The minister also referred to the commitment that the provisions will form part of an independent review of the State’s security legislation, as recommended by the Commission on the Future of Policing in Ireland.
“My view is that such a review is timely to ensure that our legislation in this area is up to date, and fully meets the needs of the criminal justice system.
"It will be an independent review and my Department is currently undertaking work to define its scope which will inform the timescale,” the minister said, adding that Garda assessment is that there remains a real and persistent threat from republican paramilitary groups on this island.

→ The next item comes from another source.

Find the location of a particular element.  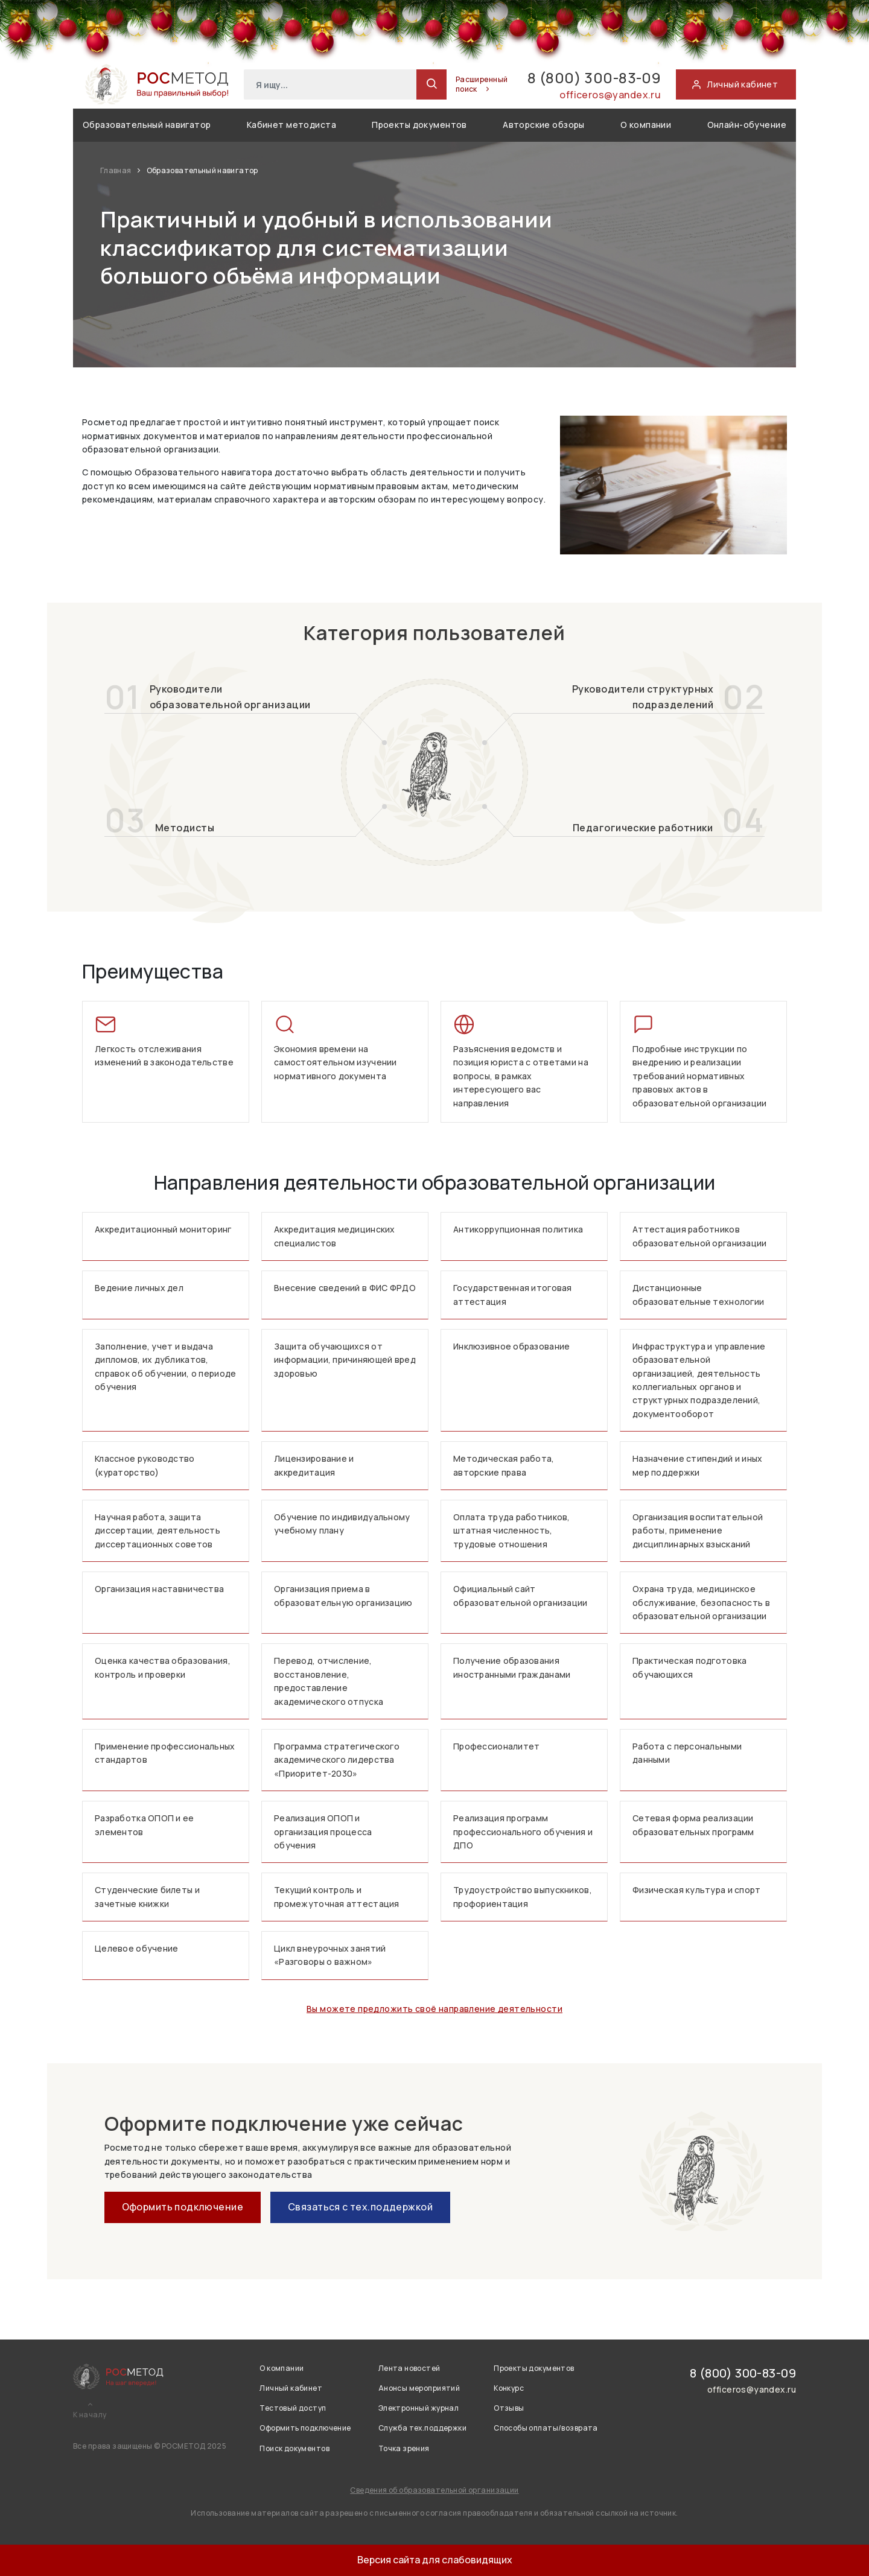

Лента новостей is located at coordinates (409, 2368).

“The threat level in Northern Ireland from these groups is currently regarded as severe. We know these groups oppose peace and democracy; and regrettably they remain committed to violence and criminality,” she said.
Provisions of the Offences Against the State Acts also have application to the international terrorist threat.
It is the clear view of the Garda Síochána that the Act continues to be a most important tool in its ongoing efforts in the fight against terrorism, the minister said.